**Provided entries**

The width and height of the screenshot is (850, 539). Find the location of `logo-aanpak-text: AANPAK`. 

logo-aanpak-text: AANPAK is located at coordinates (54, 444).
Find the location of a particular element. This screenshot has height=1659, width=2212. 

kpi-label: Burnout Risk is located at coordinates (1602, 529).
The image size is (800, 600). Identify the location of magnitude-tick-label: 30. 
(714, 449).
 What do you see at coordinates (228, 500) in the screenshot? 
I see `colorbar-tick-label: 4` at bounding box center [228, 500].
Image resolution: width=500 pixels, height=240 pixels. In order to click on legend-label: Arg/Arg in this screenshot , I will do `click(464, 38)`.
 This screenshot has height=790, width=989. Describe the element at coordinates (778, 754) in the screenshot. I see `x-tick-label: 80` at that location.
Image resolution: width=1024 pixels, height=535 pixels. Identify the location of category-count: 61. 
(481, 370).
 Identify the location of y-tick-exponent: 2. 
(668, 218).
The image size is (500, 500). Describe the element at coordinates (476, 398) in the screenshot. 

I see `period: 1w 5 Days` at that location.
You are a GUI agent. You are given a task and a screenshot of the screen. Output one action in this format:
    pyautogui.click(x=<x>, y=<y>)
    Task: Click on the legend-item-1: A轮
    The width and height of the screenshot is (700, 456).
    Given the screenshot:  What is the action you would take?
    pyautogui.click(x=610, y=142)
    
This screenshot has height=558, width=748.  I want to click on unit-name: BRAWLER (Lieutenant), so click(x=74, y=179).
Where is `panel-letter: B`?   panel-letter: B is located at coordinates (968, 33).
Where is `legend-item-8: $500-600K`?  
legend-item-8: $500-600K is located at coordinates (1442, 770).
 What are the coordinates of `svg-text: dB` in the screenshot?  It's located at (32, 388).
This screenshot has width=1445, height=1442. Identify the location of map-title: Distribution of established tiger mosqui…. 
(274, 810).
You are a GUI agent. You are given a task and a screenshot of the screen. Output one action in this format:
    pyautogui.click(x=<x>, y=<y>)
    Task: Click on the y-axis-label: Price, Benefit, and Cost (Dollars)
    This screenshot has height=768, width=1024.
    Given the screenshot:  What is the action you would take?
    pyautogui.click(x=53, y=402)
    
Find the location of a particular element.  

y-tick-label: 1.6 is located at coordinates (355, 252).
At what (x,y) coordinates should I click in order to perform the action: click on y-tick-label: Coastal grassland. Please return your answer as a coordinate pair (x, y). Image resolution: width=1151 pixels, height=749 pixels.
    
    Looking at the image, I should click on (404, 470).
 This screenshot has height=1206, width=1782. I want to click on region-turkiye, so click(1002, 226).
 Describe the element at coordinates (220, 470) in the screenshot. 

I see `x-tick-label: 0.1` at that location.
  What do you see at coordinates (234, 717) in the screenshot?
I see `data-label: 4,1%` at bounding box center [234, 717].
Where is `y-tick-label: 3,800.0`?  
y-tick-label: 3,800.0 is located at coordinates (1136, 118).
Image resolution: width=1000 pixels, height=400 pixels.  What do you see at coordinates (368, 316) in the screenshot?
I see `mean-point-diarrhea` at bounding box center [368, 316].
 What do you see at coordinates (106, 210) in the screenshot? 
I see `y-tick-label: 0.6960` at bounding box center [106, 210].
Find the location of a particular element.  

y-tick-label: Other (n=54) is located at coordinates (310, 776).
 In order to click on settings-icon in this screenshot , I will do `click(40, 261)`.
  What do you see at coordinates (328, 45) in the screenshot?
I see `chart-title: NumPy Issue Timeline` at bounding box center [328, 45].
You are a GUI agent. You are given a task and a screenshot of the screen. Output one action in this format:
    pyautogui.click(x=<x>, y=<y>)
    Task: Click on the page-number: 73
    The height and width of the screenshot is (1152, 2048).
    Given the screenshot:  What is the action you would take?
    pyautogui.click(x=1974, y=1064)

**Action item**
Convert every line of the listing above into a JSON array of strings, one string per line. Leave out blank lines.

**Result**
[
  "The width and height of the screenshot is (850, 539). Find the location of `logo-aanpak-text: AANPAK`. ",
  "logo-aanpak-text: AANPAK is located at coordinates (54, 444).",
  "Find the location of a particular element. This screenshot has height=1659, width=2212. ",
  "kpi-label: Burnout Risk is located at coordinates (1602, 529).",
  "The image size is (800, 600). Identify the location of magnitude-tick-label: 30. ",
  "(714, 449).",
  " What do you see at coordinates (228, 500) in the screenshot? ",
  "I see `colorbar-tick-label: 4` at bounding box center [228, 500].",
  "Image resolution: width=500 pixels, height=240 pixels. In order to click on legend-label: Arg/Arg in this screenshot , I will do `click(464, 38)`.",
  " This screenshot has height=790, width=989. Describe the element at coordinates (778, 754) in the screenshot. I see `x-tick-label: 80` at that location.",
  "Image resolution: width=1024 pixels, height=535 pixels. Identify the location of category-count: 61. ",
  "(481, 370).",
  " Identify the location of y-tick-exponent: 2. ",
  "(668, 218).",
  "The image size is (500, 500). Describe the element at coordinates (476, 398) in the screenshot. ",
  "I see `period: 1w 5 Days` at that location.",
  "You are a GUI agent. You are given a task and a screenshot of the screen. Output one action in this format:",
  "    pyautogui.click(x=<x>, y=<y>)",
  "    Task: Click on the legend-item-1: A轮",
  "    The width and height of the screenshot is (700, 456).",
  "    Given the screenshot:  What is the action you would take?",
  "    pyautogui.click(x=610, y=142)",
  "This screenshot has height=558, width=748.  I want to click on unit-name: BRAWLER (Lieutenant), so click(x=74, y=179).",
  "Where is `panel-letter: B`?   panel-letter: B is located at coordinates (968, 33).",
  "Where is `legend-item-8: $500-600K`?  ",
  "legend-item-8: $500-600K is located at coordinates (1442, 770).",
  " What are the coordinates of `svg-text: dB` in the screenshot?  It's located at (32, 388).",
  "This screenshot has width=1445, height=1442. Identify the location of map-title: Distribution of established tiger mosqui…. ",
  "(274, 810).",
  "You are a GUI agent. You are given a task and a screenshot of the screen. Output one action in this format:",
  "    pyautogui.click(x=<x>, y=<y>)",
  "    Task: Click on the y-axis-label: Price, Benefit, and Cost (Dollars)",
  "    This screenshot has height=768, width=1024.",
  "    Given the screenshot:  What is the action you would take?",
  "    pyautogui.click(x=53, y=402)",
  "Find the location of a particular element.  ",
  "y-tick-label: 1.6 is located at coordinates (355, 252).",
  "At what (x,y) coordinates should I click in order to perform the action: click on y-tick-label: Coastal grassland. Please return your answer as a coordinate pair (x, y). Image resolution: width=1151 pixels, height=749 pixels.",
  "    Looking at the image, I should click on (404, 470).",
  " This screenshot has height=1206, width=1782. I want to click on region-turkiye, so click(1002, 226).",
  " Describe the element at coordinates (220, 470) in the screenshot. ",
  "I see `x-tick-label: 0.1` at that location.",
  "  What do you see at coordinates (234, 717) in the screenshot?",
  "I see `data-label: 4,1%` at bounding box center [234, 717].",
  "Where is `y-tick-label: 3,800.0`?  ",
  "y-tick-label: 3,800.0 is located at coordinates (1136, 118).",
  "Image resolution: width=1000 pixels, height=400 pixels.  What do you see at coordinates (368, 316) in the screenshot?",
  "I see `mean-point-diarrhea` at bounding box center [368, 316].",
  " What do you see at coordinates (106, 210) in the screenshot? ",
  "I see `y-tick-label: 0.6960` at bounding box center [106, 210].",
  "Find the location of a particular element.  ",
  "y-tick-label: Other (n=54) is located at coordinates (310, 776).",
  " In order to click on settings-icon in this screenshot , I will do `click(40, 261)`.",
  "  What do you see at coordinates (328, 45) in the screenshot?",
  "I see `chart-title: NumPy Issue Timeline` at bounding box center [328, 45].",
  "You are a GUI agent. You are given a task and a screenshot of the screen. Output one action in this format:",
  "    pyautogui.click(x=<x>, y=<y>)",
  "    Task: Click on the page-number: 73",
  "    The height and width of the screenshot is (1152, 2048).",
  "    Given the screenshot:  What is the action you would take?",
  "    pyautogui.click(x=1974, y=1064)"
]